It is possible to save any RDD
to Cassandra, not just CassandraRDD
.
The only requirement is that the object class of RDD
is a tuple or has property names
corresponding to Cassandra column names.
It is possible to save an RDD
to an existing Cassandra table as well as to let the
connector create appropriate table automatically based on the definition
of the RDD
item class.
To save an RDD
to an existing table, import com.datastax.spark.connector._
and call the saveToCassandra
method with the
keyspace name, table name and a list of columns. Make sure to include at least all primary key columns.
To save an RDD
to a new table, instead of calling saveToCassandra
, call saveAsCassandraTable
or
saveAsCassandraTableEx
with the name of the table you want to create.
Assume the following table definition:
CREATE TABLE test.words (word text PRIMARY KEY, count int);
val collection = sc.parallelize(Seq(("cat", 30), ("fox", 40)))
collection.saveToCassandra("test", "words", SomeColumns("word", "count"))

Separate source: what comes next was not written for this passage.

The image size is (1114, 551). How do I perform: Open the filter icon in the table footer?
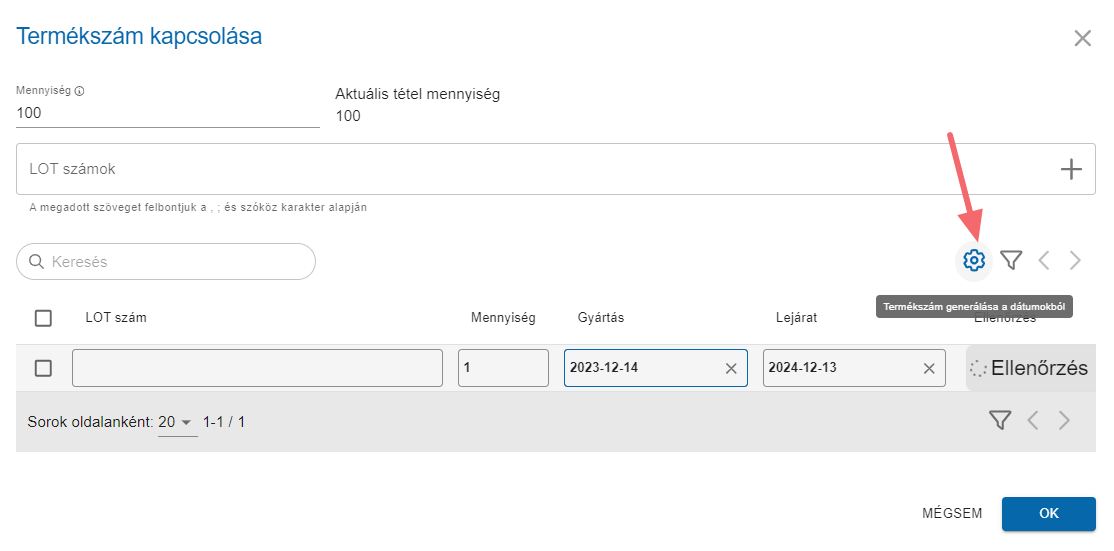[x=1000, y=421]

cqlsh:test> select * from words;
word | count
------+-------
bar | 20
foo | 10
cat | 30
fox | 40
(4 rows)
Using a custom mapper is also supported with tuples
CREATE TABLE test.words (word text PRIMARY KEY, count int);
val collection = sc.parallelize(Seq((30, "cat"), (40, "fox")))
collection.saveToCassandra("test", "words", SomeColumns("word" as "_2", "count" as "_1"))

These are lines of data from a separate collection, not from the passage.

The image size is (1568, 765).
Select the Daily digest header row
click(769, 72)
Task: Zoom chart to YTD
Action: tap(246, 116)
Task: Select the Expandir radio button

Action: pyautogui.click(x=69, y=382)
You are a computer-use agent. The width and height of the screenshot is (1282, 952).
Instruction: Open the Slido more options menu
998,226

cqlsh:test> select * from words;
word | count
------+-------
cat | 30
fox | 40
(2 rows)
When saving a collection of objects of a user-defined class, the items to be saved must provide appropriately named public property accessors for getting every column to be saved. This example provides more information on property-column naming conventions as described here.

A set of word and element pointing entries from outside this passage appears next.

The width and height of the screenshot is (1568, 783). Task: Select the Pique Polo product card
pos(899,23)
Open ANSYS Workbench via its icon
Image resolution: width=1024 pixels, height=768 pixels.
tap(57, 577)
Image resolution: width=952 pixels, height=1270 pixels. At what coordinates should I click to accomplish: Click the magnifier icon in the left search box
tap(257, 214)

case class WordCount(word: String, count: Long)
val collection = sc.parallelize(Seq(WordCount("dog", 50), WordCount("cow", 60)))
collection.saveToCassandra("test", "words", SomeColumns("word", "count"))
cqlsh:test> select * from words;
word | count
------+-------
bar | 20
foo | 10
cat | 30
fox | 40
dog | 50
cow | 60
The driver will execute a CQL INSERT
statement for every object in the RDD
,
grouped in unlogged batches. The consistency level for writes is LOCAL_QUORUM
.
It is possible to specify custom column to property mapping with SomeColumns
. If the property
names in objects to be saved do not correspond to the column names in the destination table, use
the as
method on the column names you want to override. The parameter order is table column
name first, then object property name.
Example:
Say you want to save WordCount
objects to the table which has columns word TEXT
and num INT
.
case class WordCount(word: String, count: Long)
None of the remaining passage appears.